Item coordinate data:
#####

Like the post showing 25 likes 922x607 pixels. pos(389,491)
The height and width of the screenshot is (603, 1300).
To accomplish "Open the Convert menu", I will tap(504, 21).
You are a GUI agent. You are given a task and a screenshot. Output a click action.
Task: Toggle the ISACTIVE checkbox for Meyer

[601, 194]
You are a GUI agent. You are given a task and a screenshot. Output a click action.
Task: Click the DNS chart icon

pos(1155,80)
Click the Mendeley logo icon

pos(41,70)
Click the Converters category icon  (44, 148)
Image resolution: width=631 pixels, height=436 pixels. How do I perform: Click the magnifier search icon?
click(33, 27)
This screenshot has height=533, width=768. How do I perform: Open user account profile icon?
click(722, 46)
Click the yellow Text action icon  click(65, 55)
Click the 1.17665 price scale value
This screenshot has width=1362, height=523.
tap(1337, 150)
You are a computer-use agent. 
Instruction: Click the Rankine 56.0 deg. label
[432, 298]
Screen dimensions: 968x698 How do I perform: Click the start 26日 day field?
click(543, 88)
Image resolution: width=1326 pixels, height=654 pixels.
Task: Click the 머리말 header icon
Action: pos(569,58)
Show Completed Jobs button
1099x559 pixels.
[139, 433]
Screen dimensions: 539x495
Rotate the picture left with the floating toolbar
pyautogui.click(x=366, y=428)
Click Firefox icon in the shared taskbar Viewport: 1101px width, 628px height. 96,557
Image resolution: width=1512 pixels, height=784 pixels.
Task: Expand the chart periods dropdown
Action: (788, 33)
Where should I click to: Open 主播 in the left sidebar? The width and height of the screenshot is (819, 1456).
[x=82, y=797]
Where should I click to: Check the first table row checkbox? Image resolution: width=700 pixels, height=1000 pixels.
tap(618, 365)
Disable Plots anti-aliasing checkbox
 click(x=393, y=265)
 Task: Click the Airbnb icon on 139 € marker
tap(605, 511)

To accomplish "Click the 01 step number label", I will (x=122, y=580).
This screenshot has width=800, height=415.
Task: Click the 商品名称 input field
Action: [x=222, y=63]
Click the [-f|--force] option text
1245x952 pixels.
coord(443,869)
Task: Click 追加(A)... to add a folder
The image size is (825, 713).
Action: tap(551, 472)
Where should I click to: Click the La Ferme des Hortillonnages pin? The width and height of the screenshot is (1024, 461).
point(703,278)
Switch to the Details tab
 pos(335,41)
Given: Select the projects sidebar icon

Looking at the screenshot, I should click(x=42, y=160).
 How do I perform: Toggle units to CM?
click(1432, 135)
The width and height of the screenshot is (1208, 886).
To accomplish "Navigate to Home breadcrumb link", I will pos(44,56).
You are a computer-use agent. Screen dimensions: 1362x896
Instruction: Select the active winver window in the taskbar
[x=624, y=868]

#####

Task requirements:
Output the lines exactly as they appear, starting with the line that contains "Image resolution: width=631" and going on through the line that contains "click(1432, 135)".

Complete answer:
Image resolution: width=631 pixels, height=436 pixels. How do I perform: Click the magnifier search icon?
click(33, 27)
This screenshot has height=533, width=768. How do I perform: Open user account profile icon?
click(722, 46)
Click the yellow Text action icon  click(65, 55)
Click the 1.17665 price scale value
This screenshot has width=1362, height=523.
tap(1337, 150)
You are a computer-use agent. 
Instruction: Click the Rankine 56.0 deg. label
[432, 298]
Screen dimensions: 968x698 How do I perform: Click the start 26日 day field?
click(543, 88)
Image resolution: width=1326 pixels, height=654 pixels.
Task: Click the 머리말 header icon
Action: pos(569,58)
Show Completed Jobs button
1099x559 pixels.
[139, 433]
Screen dimensions: 539x495
Rotate the picture left with the floating toolbar
pyautogui.click(x=366, y=428)
Click Firefox icon in the shared taskbar Viewport: 1101px width, 628px height. 96,557
Image resolution: width=1512 pixels, height=784 pixels.
Task: Expand the chart periods dropdown
Action: (788, 33)
Where should I click to: Open 主播 in the left sidebar? The width and height of the screenshot is (819, 1456).
[x=82, y=797]
Where should I click to: Check the first table row checkbox? Image resolution: width=700 pixels, height=1000 pixels.
tap(618, 365)
Disable Plots anti-aliasing checkbox
 click(x=393, y=265)
 Task: Click the Airbnb icon on 139 € marker
tap(605, 511)

To accomplish "Click the 01 step number label", I will (x=122, y=580).
This screenshot has width=800, height=415.
Task: Click the 商品名称 input field
Action: [x=222, y=63]
Click the [-f|--force] option text
1245x952 pixels.
coord(443,869)
Task: Click 追加(A)... to add a folder
The image size is (825, 713).
Action: tap(551, 472)
Where should I click to: Click the La Ferme des Hortillonnages pin? The width and height of the screenshot is (1024, 461).
point(703,278)
Switch to the Details tab
 pos(335,41)
Given: Select the projects sidebar icon

Looking at the screenshot, I should click(x=42, y=160).
 How do I perform: Toggle units to CM?
click(1432, 135)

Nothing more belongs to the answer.